» **Records for this exercise**
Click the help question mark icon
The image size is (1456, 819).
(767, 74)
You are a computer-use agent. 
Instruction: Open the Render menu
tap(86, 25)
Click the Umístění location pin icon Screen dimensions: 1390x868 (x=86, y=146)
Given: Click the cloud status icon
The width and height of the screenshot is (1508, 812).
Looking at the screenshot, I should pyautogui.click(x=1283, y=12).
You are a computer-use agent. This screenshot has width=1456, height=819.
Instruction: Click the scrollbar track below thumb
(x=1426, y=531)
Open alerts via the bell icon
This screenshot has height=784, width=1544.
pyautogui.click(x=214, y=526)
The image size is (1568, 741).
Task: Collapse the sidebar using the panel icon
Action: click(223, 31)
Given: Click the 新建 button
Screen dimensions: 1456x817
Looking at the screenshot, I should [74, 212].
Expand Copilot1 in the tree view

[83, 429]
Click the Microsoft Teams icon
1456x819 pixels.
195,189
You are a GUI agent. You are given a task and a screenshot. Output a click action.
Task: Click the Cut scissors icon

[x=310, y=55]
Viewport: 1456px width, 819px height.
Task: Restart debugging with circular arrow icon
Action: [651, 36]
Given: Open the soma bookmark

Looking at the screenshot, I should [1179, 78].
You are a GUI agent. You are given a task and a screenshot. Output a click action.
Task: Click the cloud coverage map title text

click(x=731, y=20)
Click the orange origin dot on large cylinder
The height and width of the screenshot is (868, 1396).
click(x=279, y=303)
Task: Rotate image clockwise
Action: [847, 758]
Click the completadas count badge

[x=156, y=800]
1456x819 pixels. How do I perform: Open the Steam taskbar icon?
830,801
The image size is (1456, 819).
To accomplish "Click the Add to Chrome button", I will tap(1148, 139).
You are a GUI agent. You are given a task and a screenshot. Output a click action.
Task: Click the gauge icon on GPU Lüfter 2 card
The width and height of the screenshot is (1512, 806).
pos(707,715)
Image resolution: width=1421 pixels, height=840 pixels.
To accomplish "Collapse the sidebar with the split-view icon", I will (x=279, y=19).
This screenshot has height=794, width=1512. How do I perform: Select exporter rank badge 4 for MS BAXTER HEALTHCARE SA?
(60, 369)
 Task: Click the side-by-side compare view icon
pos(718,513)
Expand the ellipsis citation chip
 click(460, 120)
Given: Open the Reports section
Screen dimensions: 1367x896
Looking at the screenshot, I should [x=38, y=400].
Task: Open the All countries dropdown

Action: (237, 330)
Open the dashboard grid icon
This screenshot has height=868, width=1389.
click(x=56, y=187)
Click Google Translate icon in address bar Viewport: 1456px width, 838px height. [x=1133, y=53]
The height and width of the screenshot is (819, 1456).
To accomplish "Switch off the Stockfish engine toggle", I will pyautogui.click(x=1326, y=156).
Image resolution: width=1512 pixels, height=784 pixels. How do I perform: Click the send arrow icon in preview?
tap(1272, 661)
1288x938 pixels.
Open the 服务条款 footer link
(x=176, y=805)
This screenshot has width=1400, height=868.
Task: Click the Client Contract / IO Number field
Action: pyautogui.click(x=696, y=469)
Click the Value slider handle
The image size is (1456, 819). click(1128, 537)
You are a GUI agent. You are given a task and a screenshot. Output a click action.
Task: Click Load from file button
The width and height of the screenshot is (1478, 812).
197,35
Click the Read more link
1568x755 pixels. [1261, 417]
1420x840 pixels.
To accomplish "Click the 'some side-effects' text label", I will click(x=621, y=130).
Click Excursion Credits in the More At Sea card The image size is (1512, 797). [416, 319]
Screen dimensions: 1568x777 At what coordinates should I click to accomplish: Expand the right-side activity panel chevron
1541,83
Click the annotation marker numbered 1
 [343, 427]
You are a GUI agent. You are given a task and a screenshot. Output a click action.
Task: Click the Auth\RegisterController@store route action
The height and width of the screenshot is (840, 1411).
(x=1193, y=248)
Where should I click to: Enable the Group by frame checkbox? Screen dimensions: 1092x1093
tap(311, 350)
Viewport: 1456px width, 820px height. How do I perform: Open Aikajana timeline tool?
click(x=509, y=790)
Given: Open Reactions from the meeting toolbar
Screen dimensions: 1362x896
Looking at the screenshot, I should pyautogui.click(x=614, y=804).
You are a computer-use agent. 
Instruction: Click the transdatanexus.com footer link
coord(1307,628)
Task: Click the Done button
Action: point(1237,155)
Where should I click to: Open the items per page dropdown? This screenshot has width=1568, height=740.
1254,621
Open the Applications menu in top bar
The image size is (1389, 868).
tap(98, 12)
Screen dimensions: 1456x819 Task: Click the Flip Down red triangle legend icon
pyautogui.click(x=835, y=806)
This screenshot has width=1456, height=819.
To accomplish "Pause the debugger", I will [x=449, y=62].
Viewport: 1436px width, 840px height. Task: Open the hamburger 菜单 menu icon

» **Prompt**
The stretch of entries above that starts with the line containing "Image resolution: width=1512" and goes on through the line containing "1288x938 pixels." is to be transcribed exactly, and no other line is to be transcribed.

» **Response area**
Image resolution: width=1512 pixels, height=784 pixels. How do I perform: Click the send arrow icon in preview?
tap(1272, 661)
1288x938 pixels.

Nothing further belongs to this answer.